Não há dúvidas que existem inúmeras barreiras políticas, sociais e culturais que precisam ser superadas para o avanço das mulheres negras nas organizações. Por isso, é importante olhar para esses corpos, reconhecer potencial intelectual e identificar a capacidade de contribuição, além de oferecer oportunidades de desenvolvimento, ao invés de optar por excluí-las por não possuir qualificações técnicas específicas.

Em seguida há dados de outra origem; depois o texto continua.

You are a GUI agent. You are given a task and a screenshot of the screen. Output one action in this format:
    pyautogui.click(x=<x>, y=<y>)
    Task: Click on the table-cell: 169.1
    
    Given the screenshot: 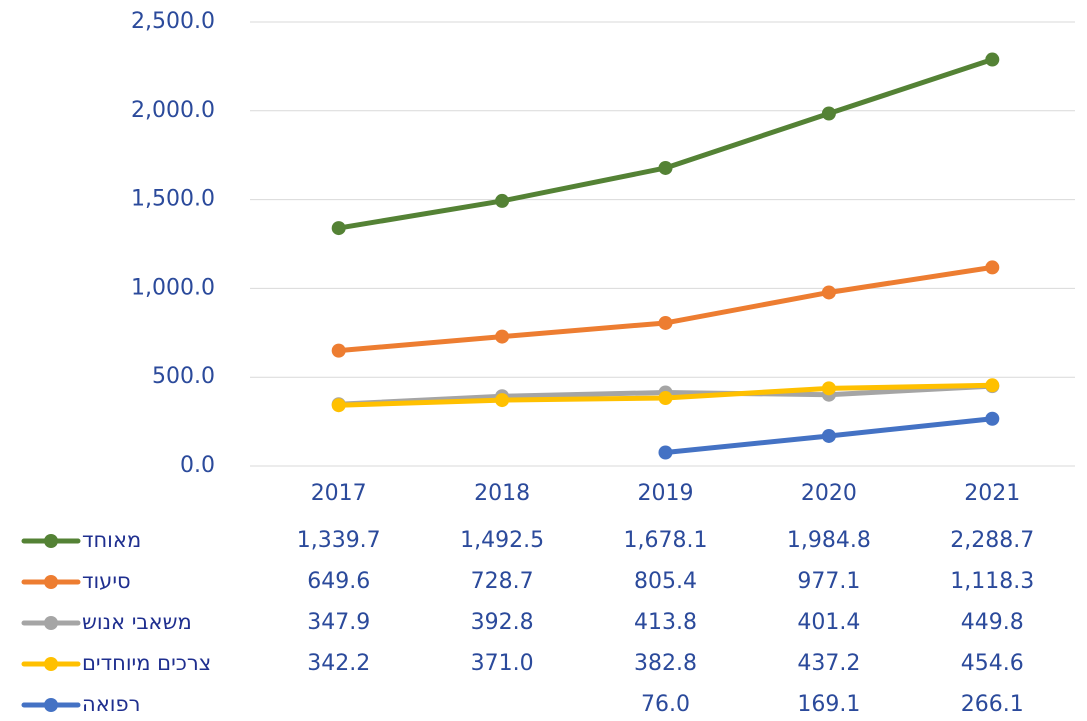 What is the action you would take?
    pyautogui.click(x=828, y=704)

Pensando em promover igualdade, diversidade e inclusão, bem como combater o racismo e o sexismo nas organizações, é necessário adotar políticas específicas, como a criação de vagas exclusivas para pessoas pretas e outras minorias. Além disso, é fundamental criar programas de permanência, desenvolvimento e apoio psicológico, compreendendo as barreiras que impedem o avanço e os suportes adequados. Realizar um letramento voltado às diversas realidades de vida também é crucial para uma inclusão real. Por fim, a redistribuição do poder e a promoção da diversidade não apenas trazem benefícios para uma sociedade sustentável, mas também se mostram rentáveis para as organizações.

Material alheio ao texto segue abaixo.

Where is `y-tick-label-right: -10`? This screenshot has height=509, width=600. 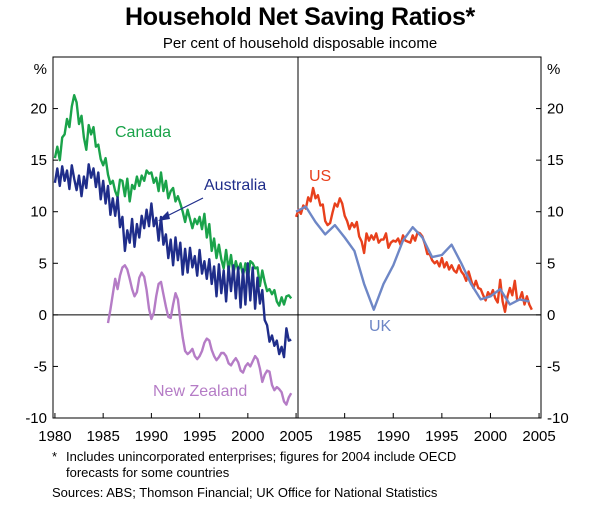 y-tick-label-right: -10 is located at coordinates (558, 418).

Ter mulheres negras ocupando cargos de liderança nas empresas traz diversos benefícios e vantagens, já que a vivência faz com que as mesmas possuam diversas ferramentas de disrupção, com capacidade analítica e de acolhimento aos desafios pessoais de colegas e times. A liderança não se trata apenas de gerenciar projetos, mas principalmente de lidar com o ser-humano e, neste sentido, a diversidade de perspectivas é essencial para a tomada de decisões e o sucesso organizacional. Ao acolher olhares diversos, promove-se uma experiência mais completa e genuína, gerando pertencimento e resultados positivos para a sociedade e organizações como um todo.